March North. Last week devastated Seoul celebrated Sam Il Day, the anniversary of the Korean Declaration of Independence drawn 34 years ago in Seoul. On the night before, tramcars festooned with hundreds of electric light bulbs rocked along the main streets. From City Hall thousands of students in Japanese-style student uniforms marched singing and chanting in a torchlight parade down the main thoroughfares to the pavilion in Pagoda Park, where Korean patriots had defiantly proclaimed their demands to the Japanese occupiers. The student columns, marched in good order and high spirits.

Their smoky, orange-red torches of bamboo and pitch balls reflected off the somber, jagged ruins, dusty brick and grimy concrete of windowless, crumbling buildings along the line of march. It said much for a stouthearted people, the pride they had found in their new, battle-tested armies and the unity they had found in their common peril, that they could celebrate amidst such desolation.

Next morning 20,000 citizens crowded into Capitol Plaza to hear the Sam Il Day speeches.

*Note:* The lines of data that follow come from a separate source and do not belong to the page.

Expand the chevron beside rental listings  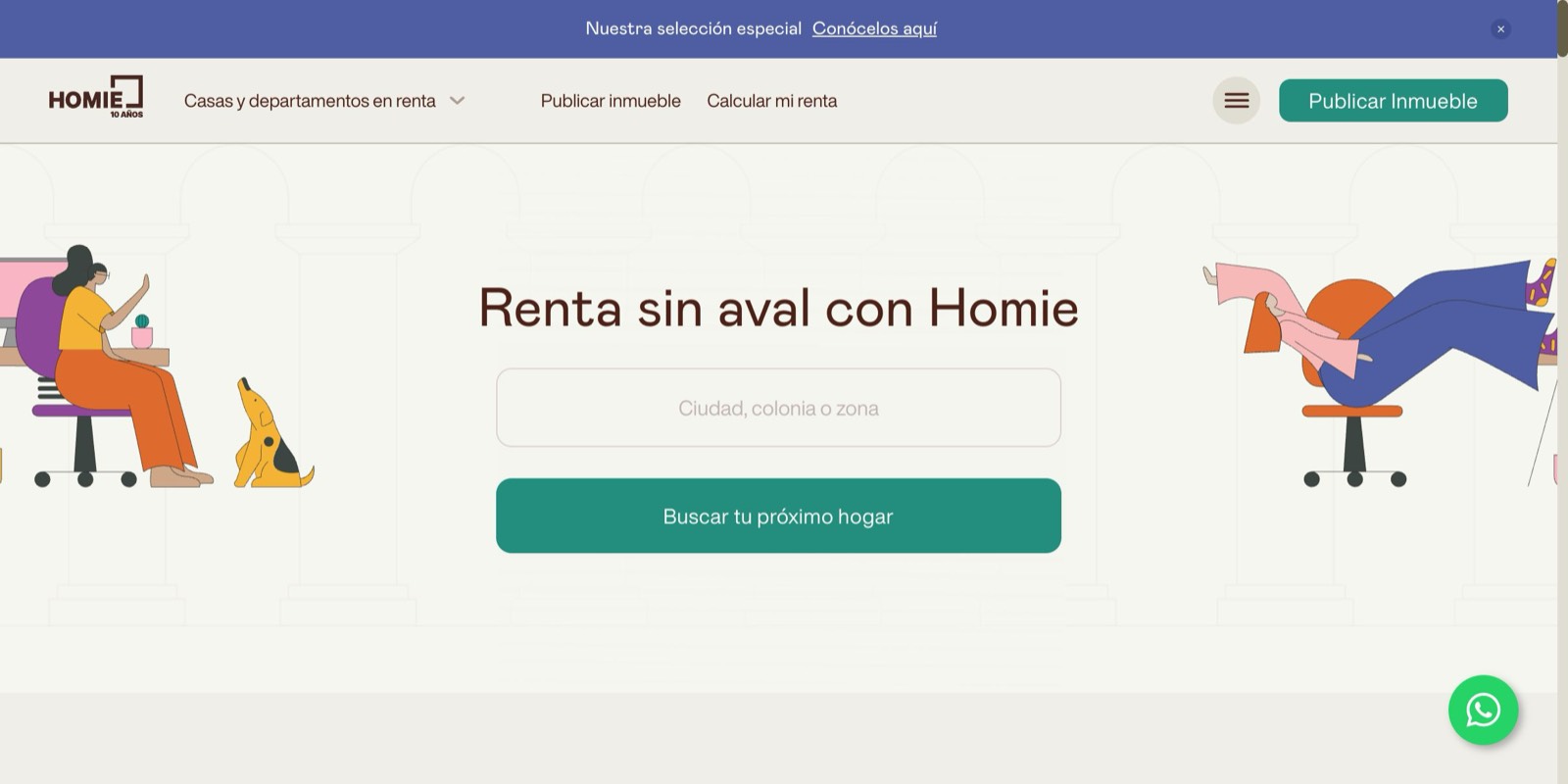click(457, 101)
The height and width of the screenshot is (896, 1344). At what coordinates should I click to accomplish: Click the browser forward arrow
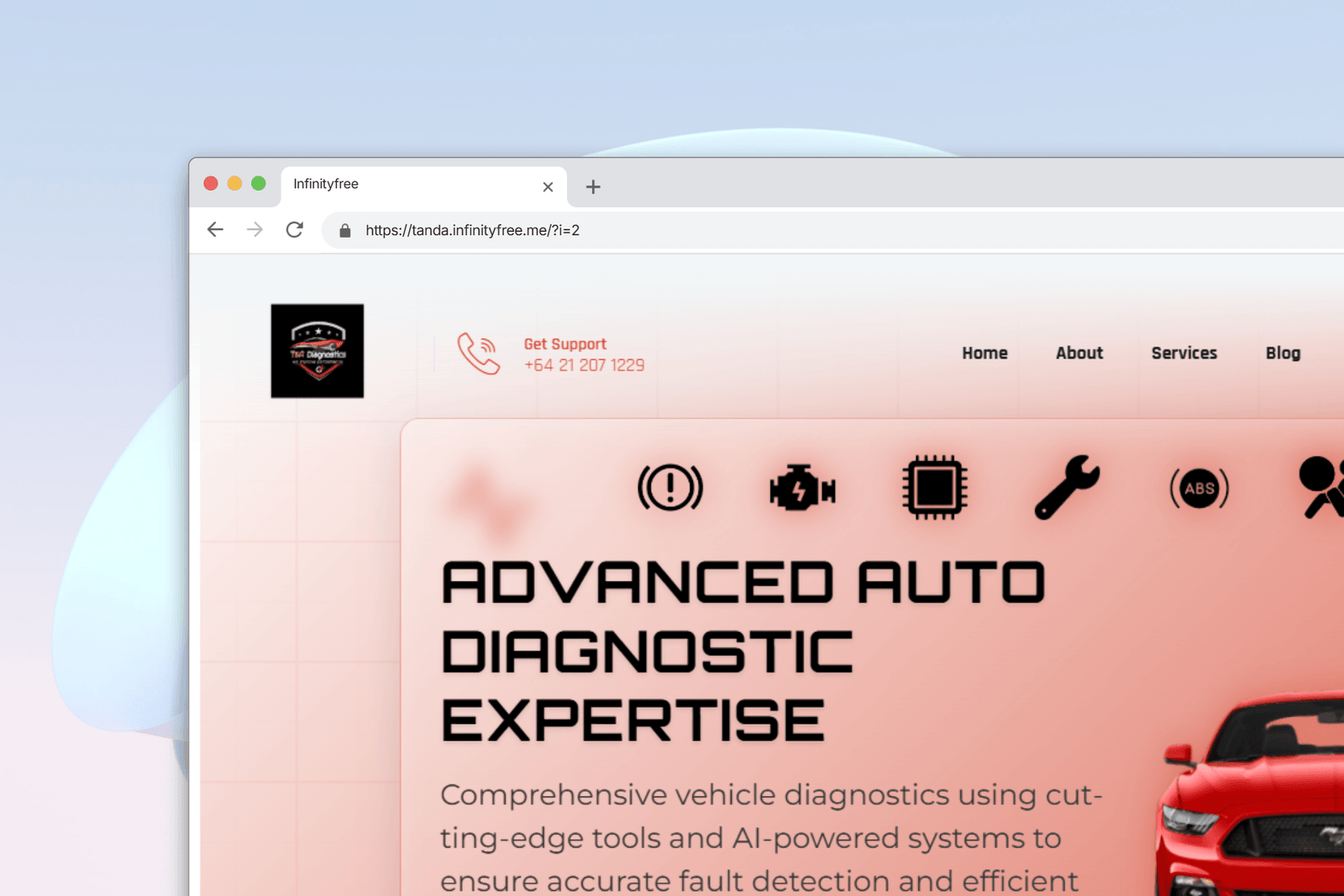tap(255, 230)
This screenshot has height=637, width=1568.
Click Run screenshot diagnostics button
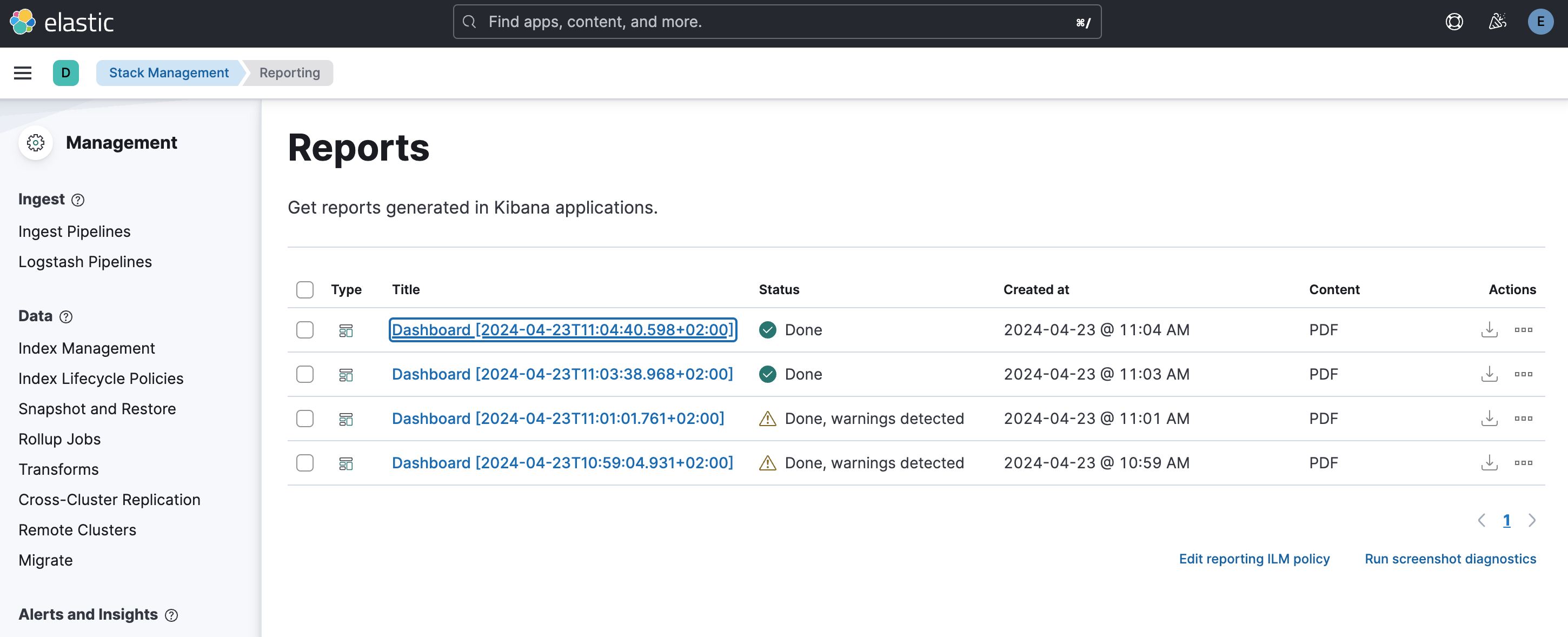1450,559
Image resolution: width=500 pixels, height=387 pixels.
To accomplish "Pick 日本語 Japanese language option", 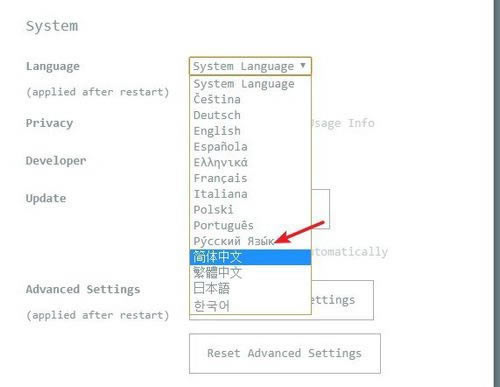I will tap(250, 288).
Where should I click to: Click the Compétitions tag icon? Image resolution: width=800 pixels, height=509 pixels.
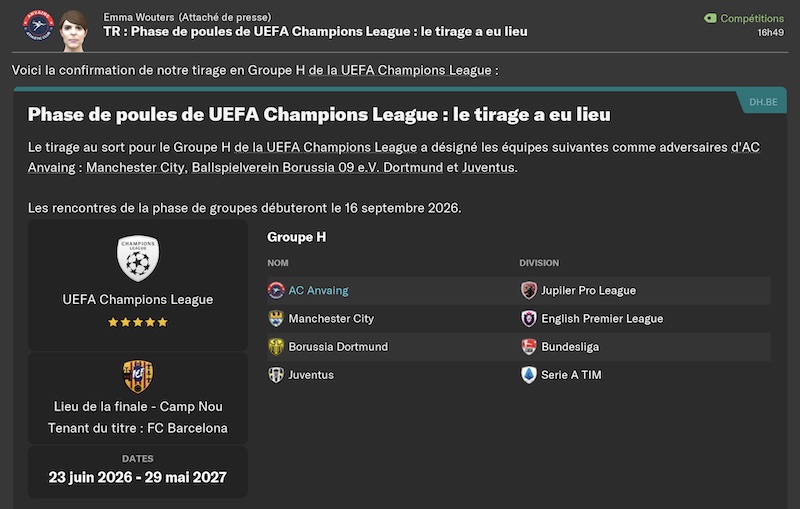click(710, 18)
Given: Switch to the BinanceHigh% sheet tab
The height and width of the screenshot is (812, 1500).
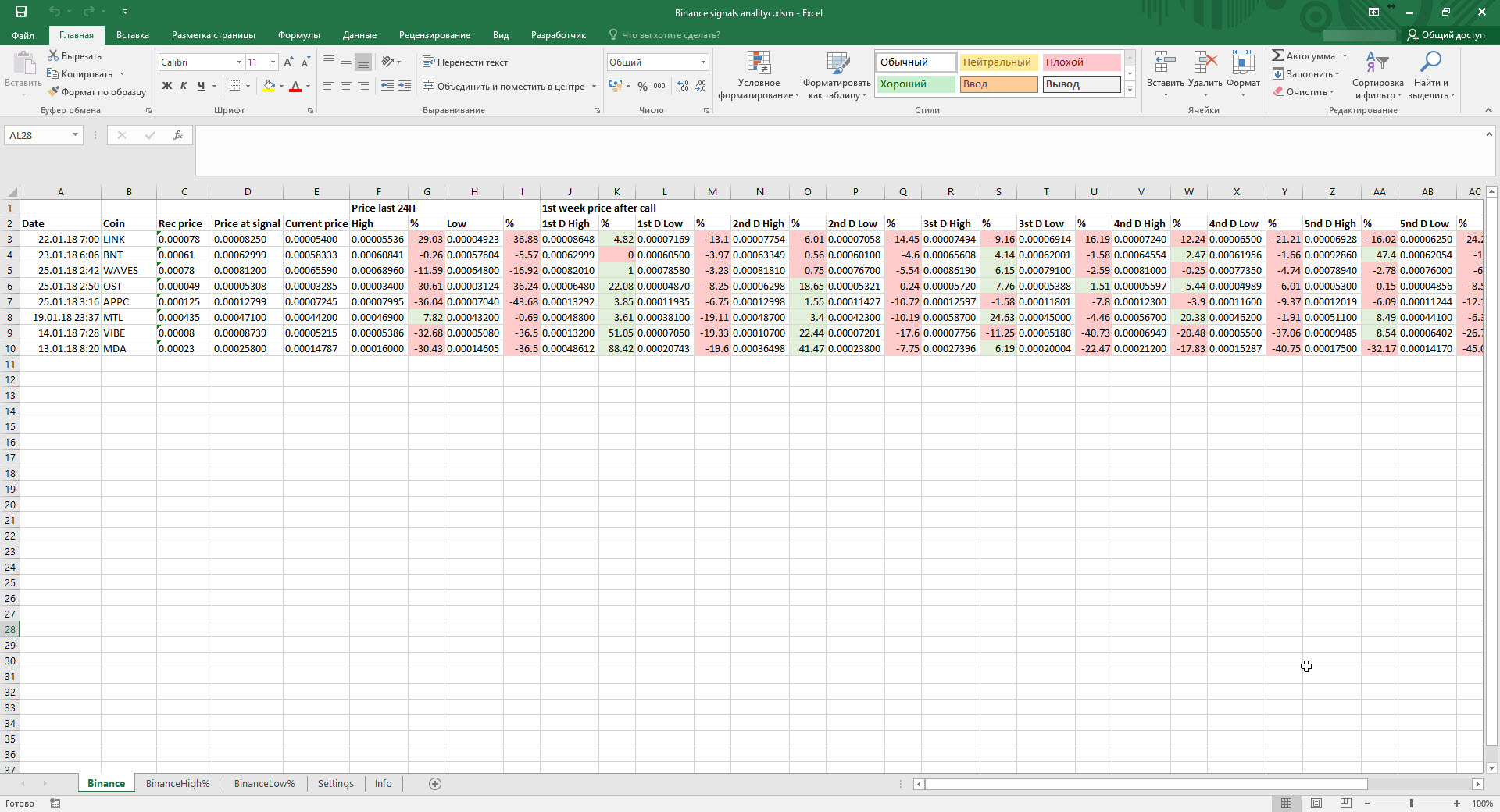Looking at the screenshot, I should (x=177, y=784).
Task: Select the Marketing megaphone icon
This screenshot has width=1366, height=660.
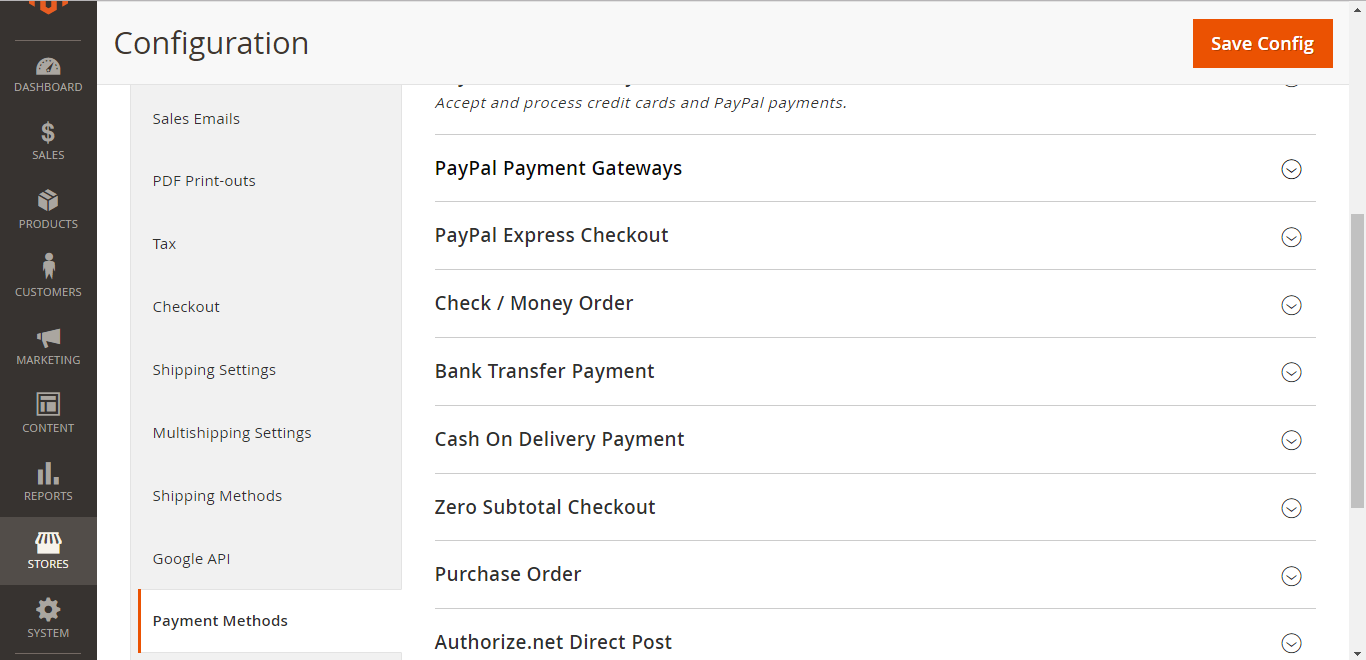Action: [x=48, y=337]
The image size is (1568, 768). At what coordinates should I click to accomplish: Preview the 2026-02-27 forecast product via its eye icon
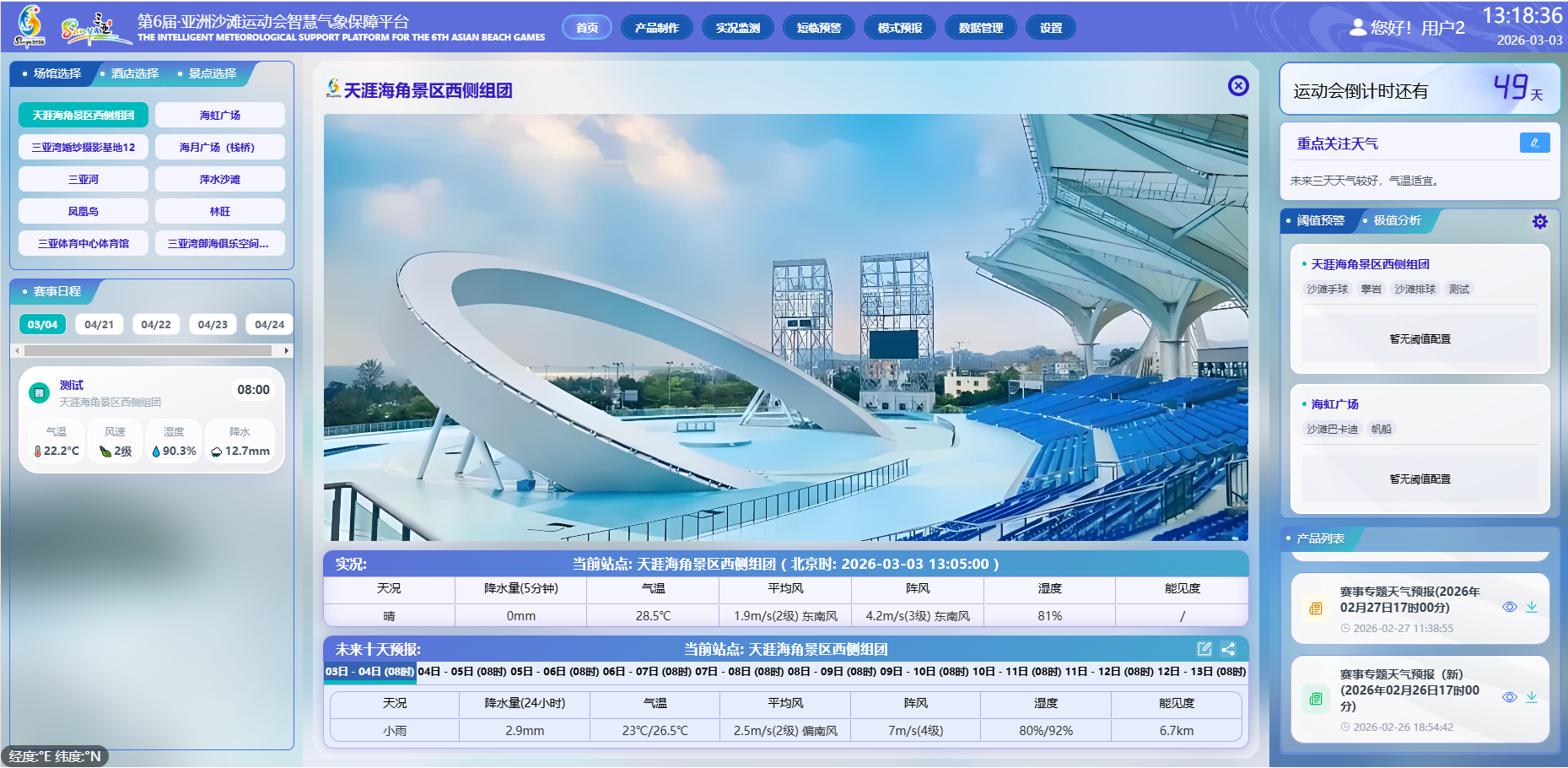pyautogui.click(x=1510, y=607)
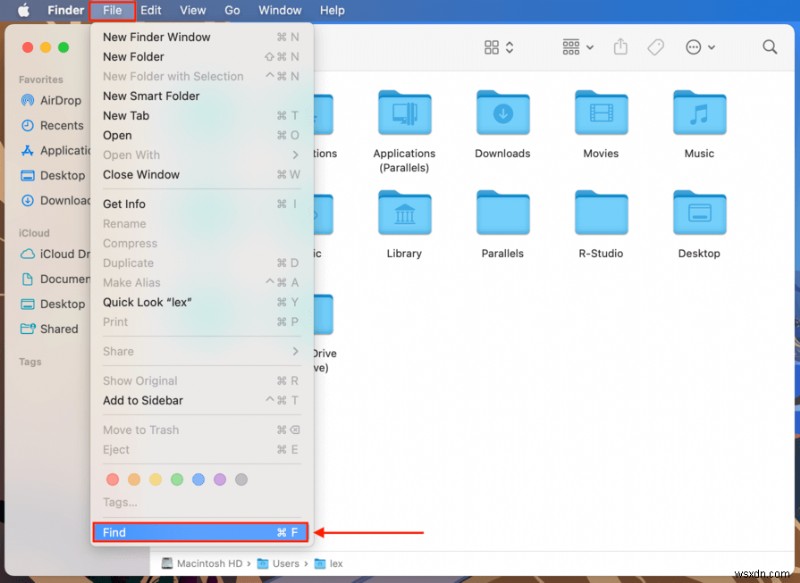Click the Search magnifier in the toolbar
Screen dimensions: 800x583
(x=769, y=46)
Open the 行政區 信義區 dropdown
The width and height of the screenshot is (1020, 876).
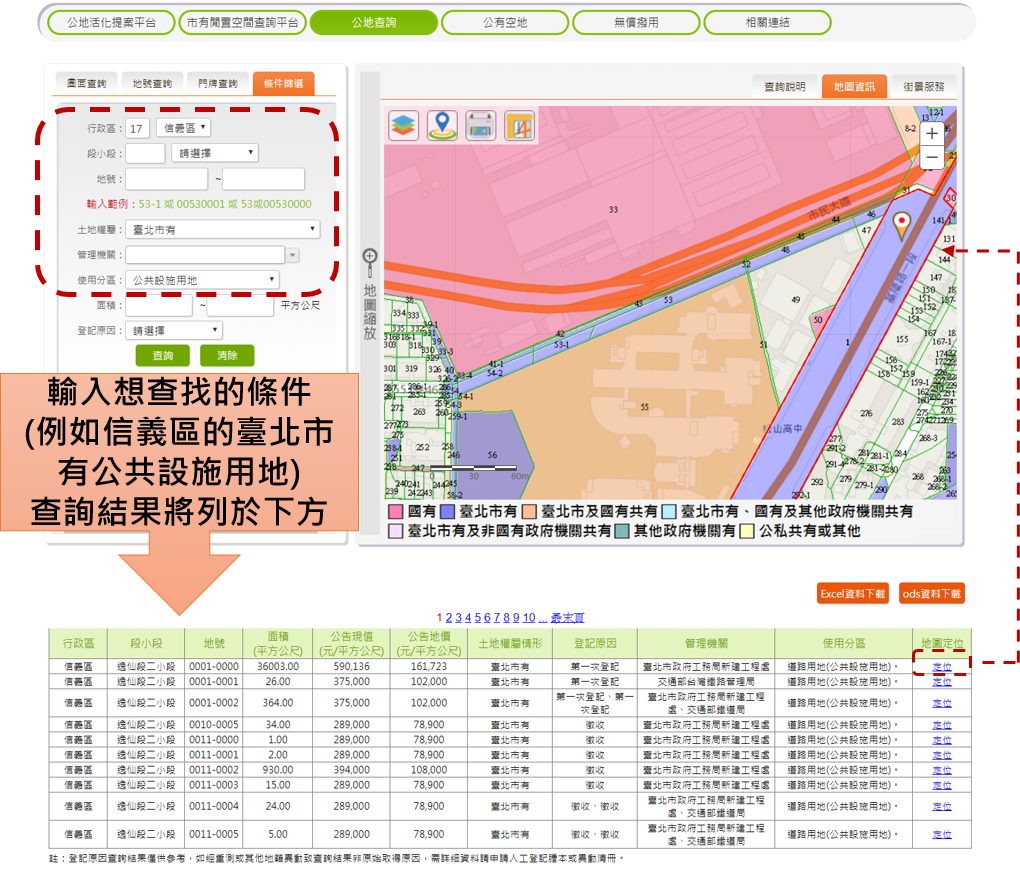(183, 128)
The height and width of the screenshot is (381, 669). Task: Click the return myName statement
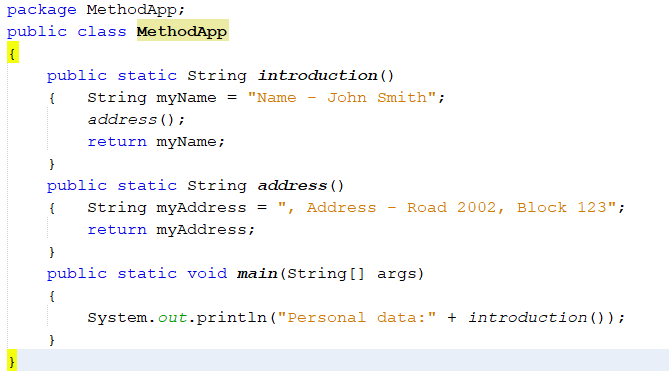tap(156, 142)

Armed national police, on the watch for assassins, faced alternately towards and away from the crowd, while plainclothesmen peeped out from behind the pillars of the Capitol building. Illness kept President Syngman Rhee confined to his house. But over the speaker's platform a huge muslin banner proclaimed his defiant message:

MARCH NORTH—UNIFY THE COUNTRY WITH THE SPIRIT OF SAM IL.

Marching north over the bleak, desolate, road to Munsan that night, in the true spirit of independence, but with no designs of conquest, was the widow Ahn Nam-chang and her little family. It was the first full moon of the lunar new year and, in accordance with age-old custom, peasant folk were cracking open the hard little Korean walnuts to foretell the future. No matter that Korea lay devastated by war, there was still a future. If the kernels came out whole, that was a good omen. On the other hand, if they came out broken, that was bad, but not hopeless.